• PROBLEM TO WORK ON
Starting at the row that contains "You are a computer-use agent. The width" and continuing through the last of the rows, copy those lines again, but swap "Select" for "Click" and leave everything else unchanged.

• RECORDS SHOWN
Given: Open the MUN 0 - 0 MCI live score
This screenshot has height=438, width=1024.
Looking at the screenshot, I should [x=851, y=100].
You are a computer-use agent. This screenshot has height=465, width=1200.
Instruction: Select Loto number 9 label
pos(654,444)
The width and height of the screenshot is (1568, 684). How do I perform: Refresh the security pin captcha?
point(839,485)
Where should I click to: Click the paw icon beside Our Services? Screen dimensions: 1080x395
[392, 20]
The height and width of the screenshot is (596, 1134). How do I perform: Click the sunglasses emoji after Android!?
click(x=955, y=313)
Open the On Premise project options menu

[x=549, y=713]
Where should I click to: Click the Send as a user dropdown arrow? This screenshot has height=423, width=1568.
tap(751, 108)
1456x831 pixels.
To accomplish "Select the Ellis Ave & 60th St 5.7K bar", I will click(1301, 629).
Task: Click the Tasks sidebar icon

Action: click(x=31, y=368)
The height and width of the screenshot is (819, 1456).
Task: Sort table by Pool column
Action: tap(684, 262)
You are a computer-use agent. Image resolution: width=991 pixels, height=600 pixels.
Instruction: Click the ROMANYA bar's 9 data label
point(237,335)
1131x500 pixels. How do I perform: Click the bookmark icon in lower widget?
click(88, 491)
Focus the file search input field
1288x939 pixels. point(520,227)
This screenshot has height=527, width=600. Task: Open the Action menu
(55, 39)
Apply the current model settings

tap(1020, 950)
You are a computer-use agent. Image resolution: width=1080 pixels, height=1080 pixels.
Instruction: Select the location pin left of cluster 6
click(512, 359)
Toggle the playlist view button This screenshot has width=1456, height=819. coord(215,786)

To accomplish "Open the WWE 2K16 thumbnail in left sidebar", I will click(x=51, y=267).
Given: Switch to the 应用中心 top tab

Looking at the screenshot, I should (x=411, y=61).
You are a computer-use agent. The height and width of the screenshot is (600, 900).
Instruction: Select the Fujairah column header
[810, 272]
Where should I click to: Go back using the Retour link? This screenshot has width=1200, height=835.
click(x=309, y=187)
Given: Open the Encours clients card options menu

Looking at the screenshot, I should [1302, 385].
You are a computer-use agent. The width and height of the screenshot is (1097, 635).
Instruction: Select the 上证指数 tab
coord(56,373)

• CORRECT ANSWER
You are a computer-use agent. The width and height of the screenshot is (1097, 635).
Instruction: Click the 上证指数 tab
coord(56,373)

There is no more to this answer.